Conclusions and Future Directions

In sum, results from the current study indicate that emotion dysregulation may increase risk for poor sleep quality during pregnancy. Given that prenatal sleep has been associated with maternal postnatal health (Chang et al., 2010; Facco et al., 2017; Okun et al., 2009; Pietikäinen et al., 2018; Sharkey et al., 2016), offspring development (Armstrong et al., 1998; Lahti-Pulkkinen et al., 2018; Li et al., 2023; Micheli et al., 2011; Plancoulaine et al., 2017), and maternal-infant relationships (Chang et al., 2010; Ciciolla et al., 2022; Gordon et al., 2021; Newland et al., 2016; Okun et al., 2009; Pietikäinen et al., 2018; Pires et al., 2010), our study highlights the potential relevance of emotion regulation interventions during pregnancy for improving maternal sleep health.
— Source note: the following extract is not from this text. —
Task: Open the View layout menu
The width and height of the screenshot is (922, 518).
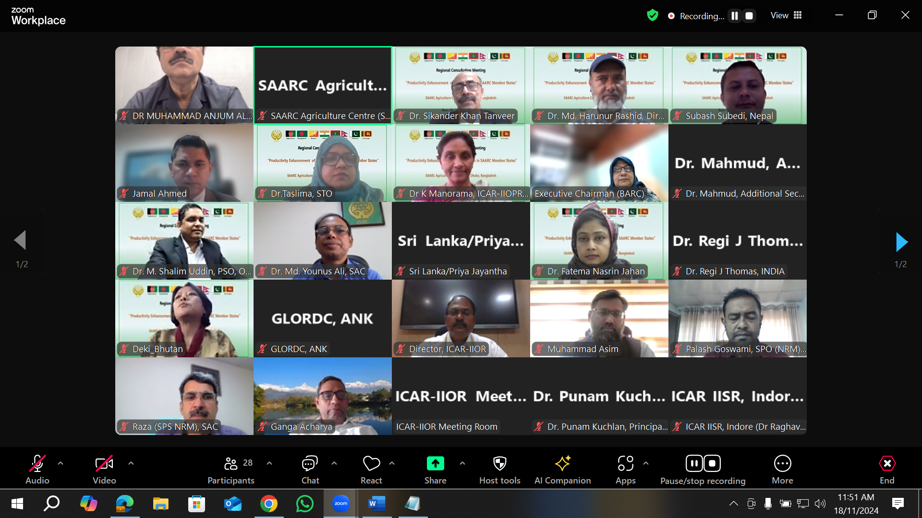Action: [x=786, y=15]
In addition to future studies measuring these constructs over time and distinguishing between types of maternal trauma history, researchers may consider examining bidirectional relations between emotion dysregulation and sleep quality because prior research has indicated that poor sleep quality also can increase emotion dysregulation (Kahn et al., 2013; Palmer & Alfano, 2017; Vandekerckhove & Wang, 2017; Walker & Helm, 2009). The current study is one of few to examine emotion dysregulation during pregnancy and provides additional evidence that it may be an important factor for identifying mental health concerns during pregnancy. Identifying risk and protective factors for prenatal health is essential to inform intervention efforts for pregnant people and their families.